As comportas de minhas represas tem de se abrir, tem de se arreganhar. Como sei que um pássaro voa, sei que tenho lágrimas magoadas, engasgadas, antigas, entranhadas em meus olhos, quero chorá-las ou, como vapor, que se arrefeçam em meio as minhas brisas; meu corpo cansou de ser um museu de remorsos, mágoas, rancores, cicatrizes e entraves, acho que tenho maturidade o bastante pra me atualizar, quem sabe até entender uma coisa ou outra de mim. Há sentimentos semeados em solo já apodrecido que não faz o menor sentido cultivar. Talvez seja isso que os mais velhos dizem sobre perdão. Não sei perdoar o que ou quem, os afetos se aglutinam e se tornam amalgamas sem rosto, só atmosfera, mas, sei que é sobre mim. Não compreendo a honra no perdão, todavia, hoje sou mais sensível que ontem apesar dos remendos, portanto, ouço com outros ouvidos. Penso, assim como hoje penso sobre filhos, amor pra vida inteira, casas com árvore e plantas e dinheiro e saúde. Nunca achei que pensaria e penso. A vida é sem critério.

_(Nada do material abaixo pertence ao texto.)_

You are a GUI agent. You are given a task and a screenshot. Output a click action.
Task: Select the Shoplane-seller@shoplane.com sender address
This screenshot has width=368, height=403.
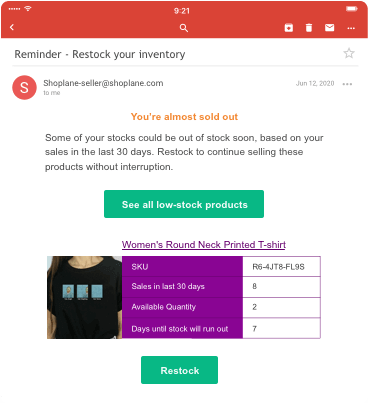coord(103,83)
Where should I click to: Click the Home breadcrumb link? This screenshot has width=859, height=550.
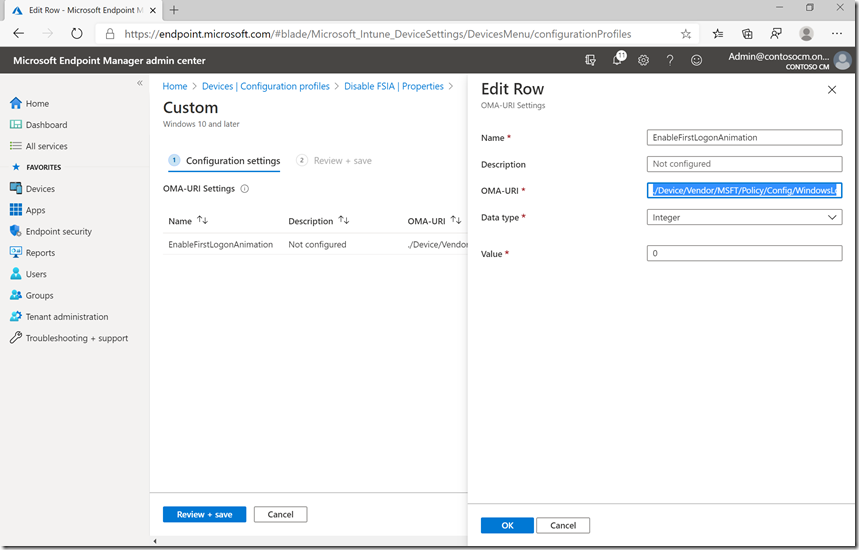click(x=174, y=87)
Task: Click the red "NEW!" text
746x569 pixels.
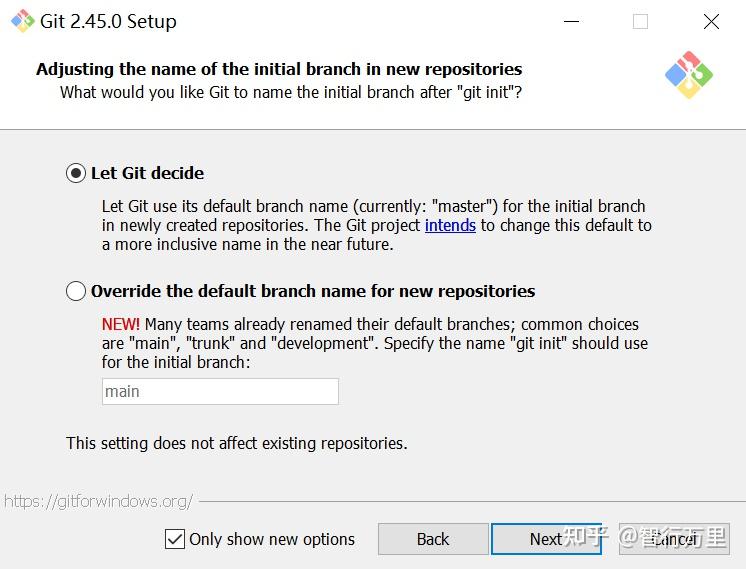Action: pyautogui.click(x=121, y=324)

Desejo o gozo, desejo gozar como nunca desejei. Quero atravessar meu corpo n’outros corpos sem bater, só ventania. Transar e transar bem, pois, transar é magia. O alvará de quase todas as coisas, talvez é assim que cheire a liberdade. Preciso me desentupir, me dessufocar, pra viver o circo que é criar encaixes sem que o nervosismo me devore, sem que traumas entoem canto, sem que o ridículo me barre e eu o atravesse, nu, e ouça aplausos, tais aplausos que são ofegâncias em minha cabeça e que tremula meu corpo. Há uma delícia no porquê viver.

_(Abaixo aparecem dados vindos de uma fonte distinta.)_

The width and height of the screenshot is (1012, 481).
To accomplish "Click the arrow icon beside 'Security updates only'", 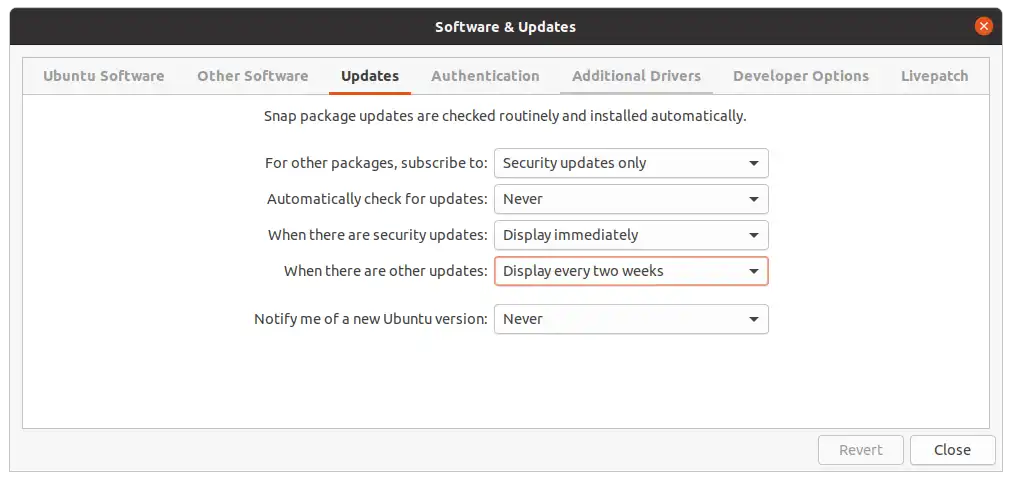I will tap(753, 163).
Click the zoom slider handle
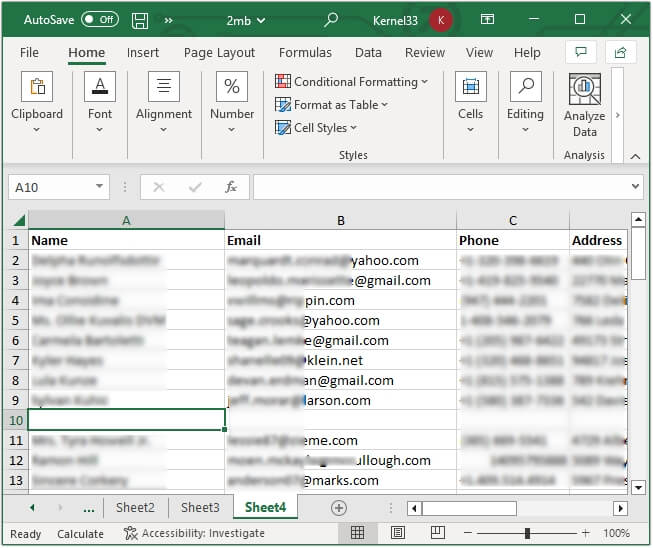The width and height of the screenshot is (653, 548). (527, 533)
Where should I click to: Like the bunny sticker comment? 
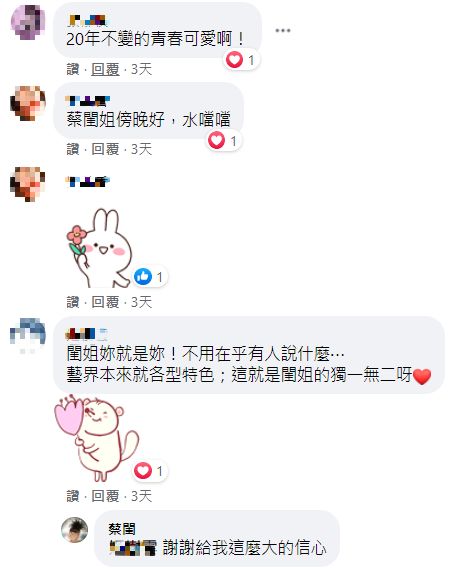click(x=73, y=302)
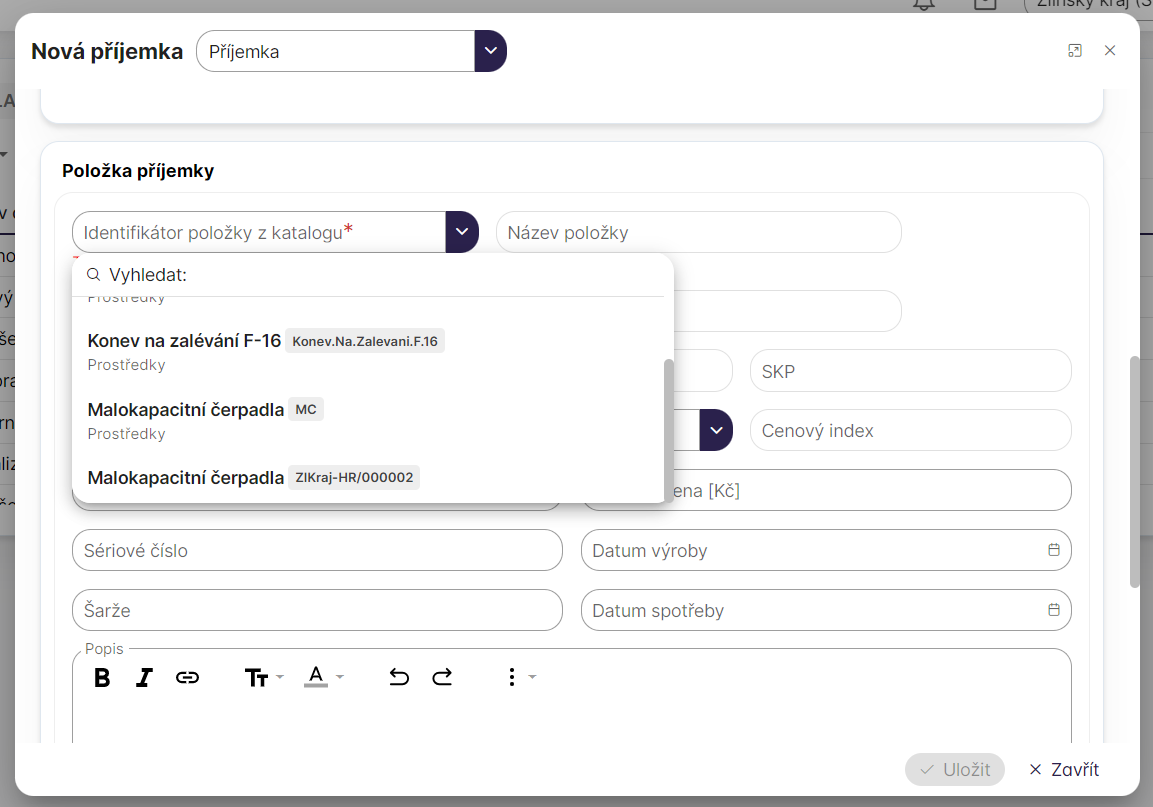Open the Datum výroby calendar picker
Viewport: 1153px width, 807px height.
point(1053,550)
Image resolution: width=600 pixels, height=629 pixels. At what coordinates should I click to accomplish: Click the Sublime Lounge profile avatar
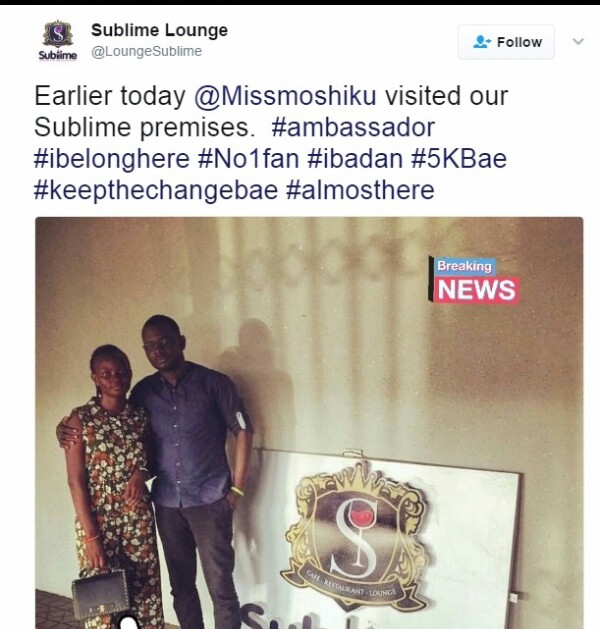coord(58,40)
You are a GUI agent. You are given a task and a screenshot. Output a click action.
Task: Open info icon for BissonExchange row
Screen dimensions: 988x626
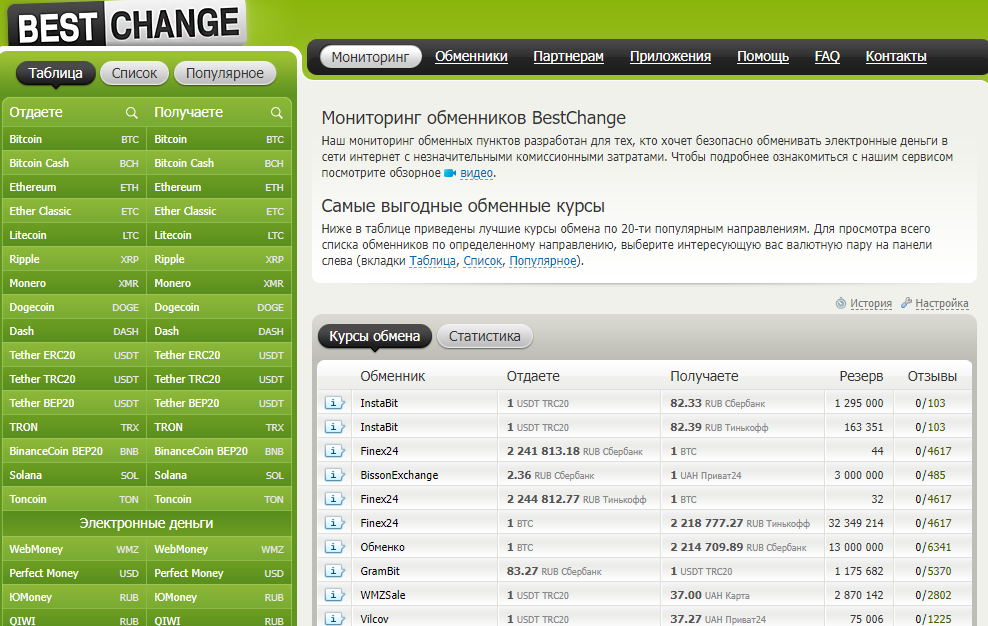pyautogui.click(x=334, y=475)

A falta do básico me fez querer ter mais que o necessário, hei eu de existir sempre desejando a mim mesmo, a cada dia mais ainda que nos tropeços previstos no asfalto esburacado, nas decepções possíveis, nas vergonhas das entranhas ou na desonestidade das lembranças; que eu queime, que eu seja o fogo que me aquece, me ilumina e me protege, pois, a brasa é só memória que o fogo esteve ali.